==== Data provided

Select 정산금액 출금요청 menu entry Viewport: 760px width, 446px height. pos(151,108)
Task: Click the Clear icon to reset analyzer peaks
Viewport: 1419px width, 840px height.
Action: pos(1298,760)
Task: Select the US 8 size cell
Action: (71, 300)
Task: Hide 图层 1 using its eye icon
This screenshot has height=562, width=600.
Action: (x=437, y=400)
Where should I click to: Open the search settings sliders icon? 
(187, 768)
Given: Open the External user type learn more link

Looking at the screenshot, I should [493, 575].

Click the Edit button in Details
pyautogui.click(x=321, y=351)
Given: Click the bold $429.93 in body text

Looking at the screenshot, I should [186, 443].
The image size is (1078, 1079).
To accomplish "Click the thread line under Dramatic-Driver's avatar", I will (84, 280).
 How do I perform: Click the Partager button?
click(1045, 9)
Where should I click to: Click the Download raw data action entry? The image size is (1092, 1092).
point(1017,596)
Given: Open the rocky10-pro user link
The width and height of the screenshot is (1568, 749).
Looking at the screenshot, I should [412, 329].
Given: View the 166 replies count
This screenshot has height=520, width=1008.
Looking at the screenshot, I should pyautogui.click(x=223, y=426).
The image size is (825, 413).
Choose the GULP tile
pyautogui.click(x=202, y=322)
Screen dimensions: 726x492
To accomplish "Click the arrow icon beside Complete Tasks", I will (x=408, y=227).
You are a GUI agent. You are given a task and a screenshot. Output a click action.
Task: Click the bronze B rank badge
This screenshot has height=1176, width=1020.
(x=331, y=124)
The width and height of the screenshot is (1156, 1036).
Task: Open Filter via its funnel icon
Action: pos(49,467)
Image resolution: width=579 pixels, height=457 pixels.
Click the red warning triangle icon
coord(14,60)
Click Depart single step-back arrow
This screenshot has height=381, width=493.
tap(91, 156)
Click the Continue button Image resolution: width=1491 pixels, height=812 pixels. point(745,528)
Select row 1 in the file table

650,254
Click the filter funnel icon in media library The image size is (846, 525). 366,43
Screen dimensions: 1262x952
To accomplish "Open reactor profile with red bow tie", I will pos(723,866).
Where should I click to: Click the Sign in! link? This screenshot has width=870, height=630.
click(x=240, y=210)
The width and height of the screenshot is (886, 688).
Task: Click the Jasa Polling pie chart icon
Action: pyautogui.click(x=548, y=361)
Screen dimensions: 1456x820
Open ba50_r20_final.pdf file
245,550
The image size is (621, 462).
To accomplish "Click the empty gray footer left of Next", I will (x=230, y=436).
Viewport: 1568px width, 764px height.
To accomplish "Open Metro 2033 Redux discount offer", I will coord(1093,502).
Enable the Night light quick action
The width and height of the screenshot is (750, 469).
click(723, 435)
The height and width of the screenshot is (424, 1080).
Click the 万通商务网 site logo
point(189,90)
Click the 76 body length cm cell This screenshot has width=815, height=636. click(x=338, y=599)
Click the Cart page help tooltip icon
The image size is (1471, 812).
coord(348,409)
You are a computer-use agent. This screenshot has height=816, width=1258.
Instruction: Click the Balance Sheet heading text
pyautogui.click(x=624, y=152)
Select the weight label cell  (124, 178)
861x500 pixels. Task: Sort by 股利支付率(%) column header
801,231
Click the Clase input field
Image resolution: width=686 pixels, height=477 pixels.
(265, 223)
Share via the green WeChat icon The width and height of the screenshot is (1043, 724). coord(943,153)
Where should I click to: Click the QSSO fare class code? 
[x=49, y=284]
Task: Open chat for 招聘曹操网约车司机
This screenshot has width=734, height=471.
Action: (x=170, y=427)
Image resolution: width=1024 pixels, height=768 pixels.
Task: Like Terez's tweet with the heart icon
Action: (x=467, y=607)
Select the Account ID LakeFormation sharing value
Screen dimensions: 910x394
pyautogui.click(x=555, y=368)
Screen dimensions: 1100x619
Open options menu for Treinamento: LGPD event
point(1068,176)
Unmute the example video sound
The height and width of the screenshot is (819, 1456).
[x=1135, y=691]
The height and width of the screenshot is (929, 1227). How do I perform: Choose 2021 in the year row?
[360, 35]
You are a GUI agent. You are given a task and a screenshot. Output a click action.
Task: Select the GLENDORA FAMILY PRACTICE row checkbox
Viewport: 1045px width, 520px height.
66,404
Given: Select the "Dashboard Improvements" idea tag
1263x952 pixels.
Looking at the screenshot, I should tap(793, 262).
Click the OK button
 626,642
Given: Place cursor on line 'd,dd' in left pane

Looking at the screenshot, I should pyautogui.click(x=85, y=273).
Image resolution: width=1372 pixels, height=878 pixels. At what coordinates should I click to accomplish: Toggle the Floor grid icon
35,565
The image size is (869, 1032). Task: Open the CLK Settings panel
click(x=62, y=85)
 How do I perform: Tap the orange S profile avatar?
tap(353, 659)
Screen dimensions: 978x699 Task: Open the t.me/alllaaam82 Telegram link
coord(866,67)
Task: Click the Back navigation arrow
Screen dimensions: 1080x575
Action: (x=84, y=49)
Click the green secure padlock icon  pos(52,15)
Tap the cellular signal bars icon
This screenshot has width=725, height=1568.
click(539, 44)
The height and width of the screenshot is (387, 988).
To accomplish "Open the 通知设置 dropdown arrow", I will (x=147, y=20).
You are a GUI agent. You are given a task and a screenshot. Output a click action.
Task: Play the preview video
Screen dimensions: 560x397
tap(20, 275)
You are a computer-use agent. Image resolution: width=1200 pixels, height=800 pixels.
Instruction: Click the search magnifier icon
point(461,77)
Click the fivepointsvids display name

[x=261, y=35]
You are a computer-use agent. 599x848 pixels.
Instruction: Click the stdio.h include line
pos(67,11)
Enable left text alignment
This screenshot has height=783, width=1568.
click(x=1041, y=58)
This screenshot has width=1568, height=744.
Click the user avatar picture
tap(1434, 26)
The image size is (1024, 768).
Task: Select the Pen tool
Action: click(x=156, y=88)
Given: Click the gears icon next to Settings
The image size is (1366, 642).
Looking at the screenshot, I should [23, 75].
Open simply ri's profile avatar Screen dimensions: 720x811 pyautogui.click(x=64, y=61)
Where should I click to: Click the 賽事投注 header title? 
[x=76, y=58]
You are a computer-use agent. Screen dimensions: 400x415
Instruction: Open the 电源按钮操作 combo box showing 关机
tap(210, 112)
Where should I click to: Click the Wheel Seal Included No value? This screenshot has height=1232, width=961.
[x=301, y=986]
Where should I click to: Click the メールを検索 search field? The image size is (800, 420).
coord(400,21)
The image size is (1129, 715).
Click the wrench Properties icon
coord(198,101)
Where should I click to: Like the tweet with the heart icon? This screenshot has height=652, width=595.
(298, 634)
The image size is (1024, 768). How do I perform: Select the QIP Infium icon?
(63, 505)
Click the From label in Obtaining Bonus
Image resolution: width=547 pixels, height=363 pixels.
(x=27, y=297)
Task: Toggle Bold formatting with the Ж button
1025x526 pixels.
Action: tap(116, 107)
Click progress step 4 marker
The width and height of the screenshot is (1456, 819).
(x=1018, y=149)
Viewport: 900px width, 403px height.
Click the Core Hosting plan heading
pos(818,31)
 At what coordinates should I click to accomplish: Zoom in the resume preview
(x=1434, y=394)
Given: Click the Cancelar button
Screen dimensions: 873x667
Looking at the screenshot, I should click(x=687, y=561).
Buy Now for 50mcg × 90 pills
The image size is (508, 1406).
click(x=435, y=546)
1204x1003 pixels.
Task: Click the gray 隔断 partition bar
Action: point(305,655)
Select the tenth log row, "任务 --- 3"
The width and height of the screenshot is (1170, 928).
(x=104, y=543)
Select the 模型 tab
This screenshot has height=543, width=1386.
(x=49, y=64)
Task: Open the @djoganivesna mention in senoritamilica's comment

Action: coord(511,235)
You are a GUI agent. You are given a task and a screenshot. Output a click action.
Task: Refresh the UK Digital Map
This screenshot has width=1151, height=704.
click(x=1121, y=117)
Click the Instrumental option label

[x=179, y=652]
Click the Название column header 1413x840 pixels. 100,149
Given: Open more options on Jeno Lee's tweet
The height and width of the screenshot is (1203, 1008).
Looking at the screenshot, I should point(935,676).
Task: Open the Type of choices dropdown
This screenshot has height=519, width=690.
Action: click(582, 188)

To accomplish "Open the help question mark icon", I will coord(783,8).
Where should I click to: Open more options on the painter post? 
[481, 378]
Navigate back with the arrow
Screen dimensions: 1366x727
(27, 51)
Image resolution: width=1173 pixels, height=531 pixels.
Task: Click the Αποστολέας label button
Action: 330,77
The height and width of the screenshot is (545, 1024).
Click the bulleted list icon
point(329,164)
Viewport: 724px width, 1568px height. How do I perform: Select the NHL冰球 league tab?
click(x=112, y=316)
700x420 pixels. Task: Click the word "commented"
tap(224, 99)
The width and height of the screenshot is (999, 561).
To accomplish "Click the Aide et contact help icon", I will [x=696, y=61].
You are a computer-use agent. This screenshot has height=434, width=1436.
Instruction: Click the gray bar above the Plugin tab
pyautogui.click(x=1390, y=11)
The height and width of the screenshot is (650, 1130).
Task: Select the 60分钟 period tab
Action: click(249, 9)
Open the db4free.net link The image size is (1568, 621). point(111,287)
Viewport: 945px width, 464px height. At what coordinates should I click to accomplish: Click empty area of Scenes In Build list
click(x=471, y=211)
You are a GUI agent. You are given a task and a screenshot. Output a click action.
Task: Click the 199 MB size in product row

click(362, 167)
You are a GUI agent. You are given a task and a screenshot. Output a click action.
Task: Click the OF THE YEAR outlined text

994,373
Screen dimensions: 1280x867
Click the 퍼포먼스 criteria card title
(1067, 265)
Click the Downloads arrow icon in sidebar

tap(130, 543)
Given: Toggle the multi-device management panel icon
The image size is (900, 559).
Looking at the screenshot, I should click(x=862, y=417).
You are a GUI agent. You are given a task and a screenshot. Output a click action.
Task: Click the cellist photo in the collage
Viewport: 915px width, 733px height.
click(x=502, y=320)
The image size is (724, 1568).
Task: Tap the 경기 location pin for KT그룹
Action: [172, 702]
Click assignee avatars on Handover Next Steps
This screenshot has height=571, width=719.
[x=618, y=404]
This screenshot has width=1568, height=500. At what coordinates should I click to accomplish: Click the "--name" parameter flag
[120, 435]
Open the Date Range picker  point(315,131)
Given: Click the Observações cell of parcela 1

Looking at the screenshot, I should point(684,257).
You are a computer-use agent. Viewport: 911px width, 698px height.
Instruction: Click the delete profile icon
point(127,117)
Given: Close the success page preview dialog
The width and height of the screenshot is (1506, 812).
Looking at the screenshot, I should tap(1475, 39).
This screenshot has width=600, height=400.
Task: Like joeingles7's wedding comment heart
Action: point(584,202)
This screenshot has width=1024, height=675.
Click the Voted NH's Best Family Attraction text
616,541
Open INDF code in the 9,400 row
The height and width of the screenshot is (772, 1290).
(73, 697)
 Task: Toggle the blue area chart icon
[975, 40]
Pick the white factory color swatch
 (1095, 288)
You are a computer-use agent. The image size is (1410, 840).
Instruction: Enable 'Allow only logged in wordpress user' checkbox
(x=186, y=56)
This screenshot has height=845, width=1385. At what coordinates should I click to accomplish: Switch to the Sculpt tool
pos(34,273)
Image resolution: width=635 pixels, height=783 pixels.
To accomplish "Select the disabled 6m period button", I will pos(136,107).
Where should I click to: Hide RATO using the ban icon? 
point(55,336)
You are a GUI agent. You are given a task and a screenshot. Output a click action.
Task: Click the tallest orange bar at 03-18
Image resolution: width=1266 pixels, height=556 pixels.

========

**Goal of the exercise**
If a line in the entries includes the word "computer", copy that line out.

**Exercise solution**
You are a computer-use agent. This screenshot has height=816, width=1258.
You are a computer-use agent. Image resolution: width=1200 pixels, height=800 pixels.
You are a computer-use agent. 599x848 pixels.
You are a computer-use agent. Screen dimensions: 400x415
You are a computer-use agent. This screenshot has height=434, width=1436.
You are a computer-use agent. Viewport: 911px width, 698px height.
You are a computer-use agent. The image size is (1410, 840).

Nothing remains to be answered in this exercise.